Telemedicine Breaks Into the Mainstream (Part 1)

In this Digital Business Spotlight series, we take a closer look at telemedicine from a regulatory, reimbursement, and business perspective, along with understanding its long-term implications. Part 1 explores how the COVID-19 pandemic is removing barriers, both cultural and regulatory, catapulting telemedicine into the forefront of healthcare delivery.

Telemedicine—a virtual platform that connects patients to healthcare services through two-way interactive video, remote monitoring, or electronic consults— has seen a surge due to COVID-19. Prior to the outbreak, it had not been widely used in the US.

An Avizia-sponsored telehealth study from 2017 found that 82% of Americans did not use telemedicine because of a lack of awareness, infrastructure to support it, and cultural hesitation. COVID-19 is quickly redefining and normalizing telemedicine for many. Between February and March 2020, the number of US adults who reported intent to use telemedicine rose from 18% to 30%, per CivicScience data.

Telemedicine is serving as a key platform for patients and healthcare providers to schedule routine or elective check-ins without compromising safety. According to Jayakanth Srinivasan, a research associate professor of Information Systems at Boston University Questrom School of Business, telehealth presents an opportunity to strengthen the physician-patient relationship. “[Telemedicine enables doctors] to see into where and how people live and collect lived-information of patients like never before.” He adds that we’re essentially coming full circle, from when the doctor physically visited your home a century ago, to now your doctor visiting your home virtually.

Medicare has loosened regulations in response to COVID-19. On March 6, 2020, Congress passed the Coronavirus Preparedness and Response Supplemental Appropriations Act. The legislation will allow physicians and other health care professionals to bill Medicare fee-for-service for patient care delivered by telehealth during the current coronavirus public health emergency.  

The benefits are part of a broader effort by CMS and the White House Task Force to ensure that all Americans— particularly those at high risk of complications from COVID-19—are aware of easy-to-use, accessible benefits that can help keep them healthy while also helping to contain the community spread of this virus.

Additionally, private insurance companies like Aetna and Blue Cross Blue Shield are temporarily waiving copays for telemedicine. This is creating a huge opportunity for telemedicine companies to serve a larger and brand-new market. By 2025, telehealth is projected to exceed $64.1 billion in the U.S, up from $ 34.28 in 2018; globally, the market is projected to surpass $130.5 billion–this projection will be even higher because of the recent spike. Teledoc Health, a leading telehealth provider has a market cap of $12.2 billion. Several recent startup entrants have also raised billions of dollars in venture capital funding.
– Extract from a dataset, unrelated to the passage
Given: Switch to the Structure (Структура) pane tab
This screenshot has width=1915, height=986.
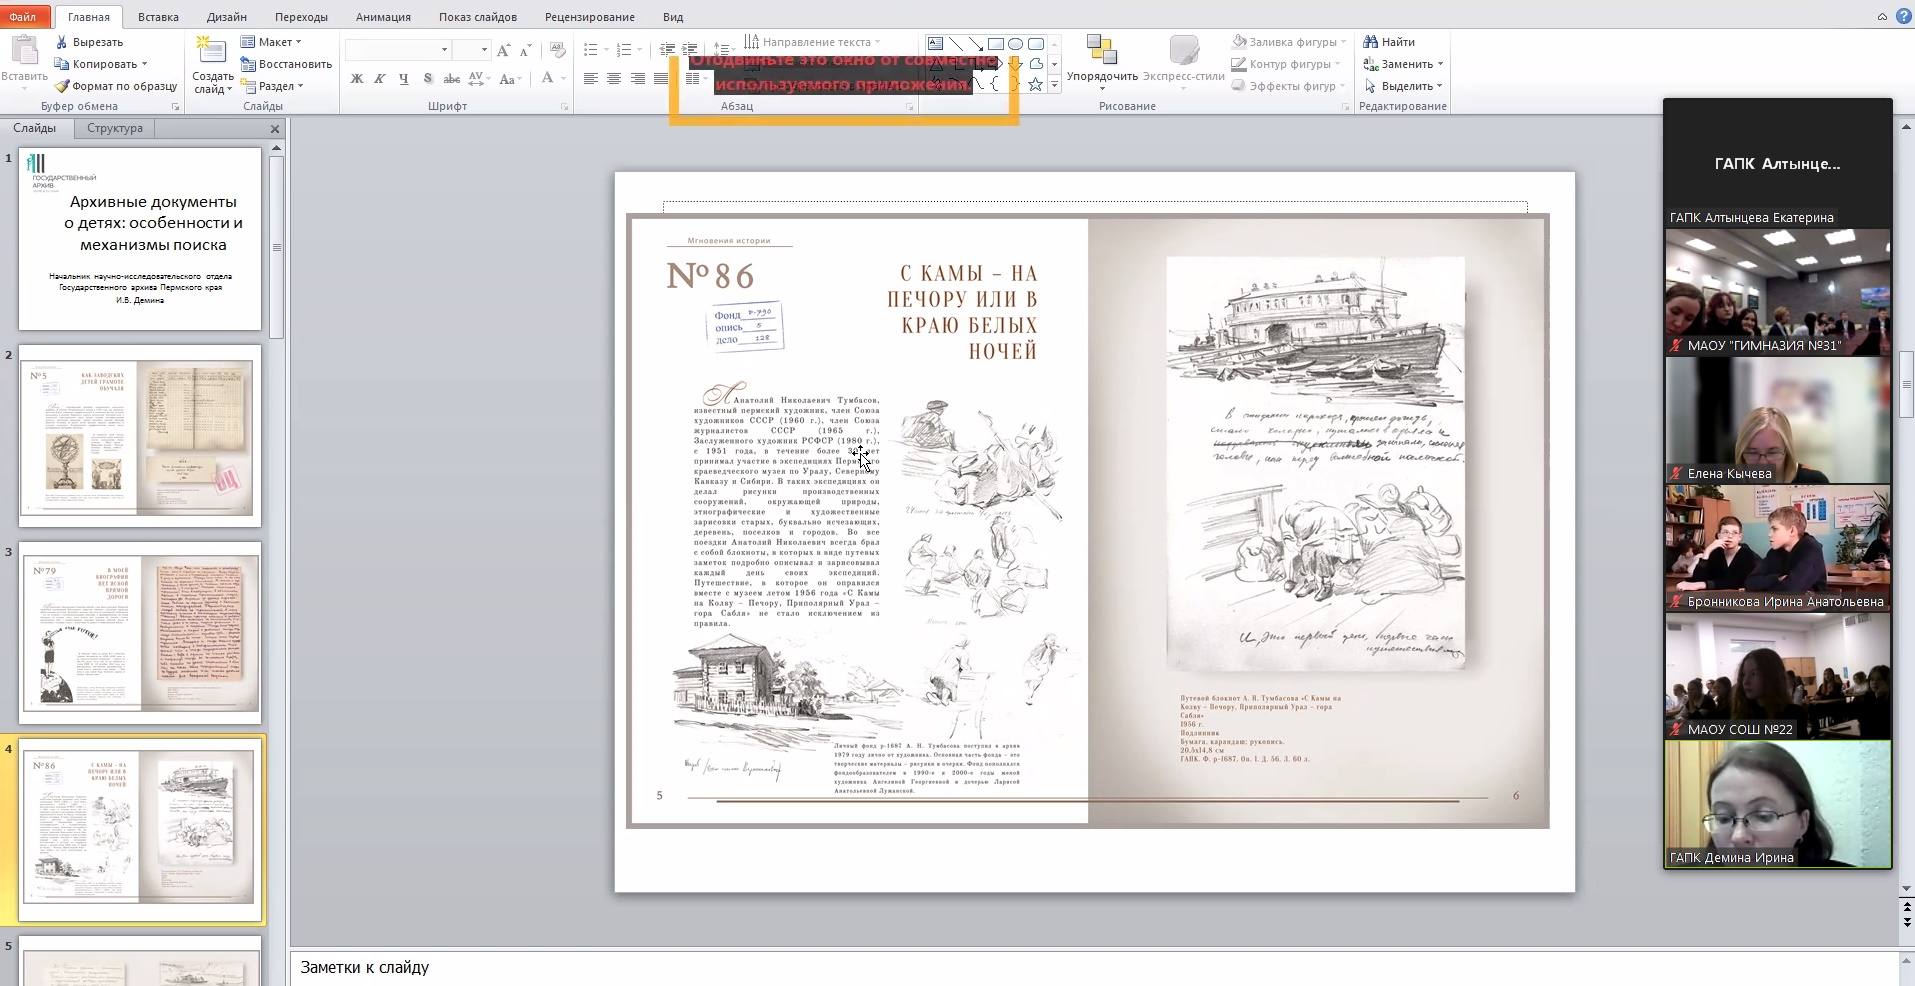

Tim Robinson, CEO of Nationwide Children’s Hospital believes that the new telehealth frontier is here to provide care for the vulnerable and hard-to-access patients. “Approximately 70 percent of American counties don’t have a single child psychiatrist, and telehealth could be a crucial tool for reaching families—if only state governments and private insurers would relax certain regulations and reimburse for services at rates that would make telehealth sustainable,” said Mr. Robinson.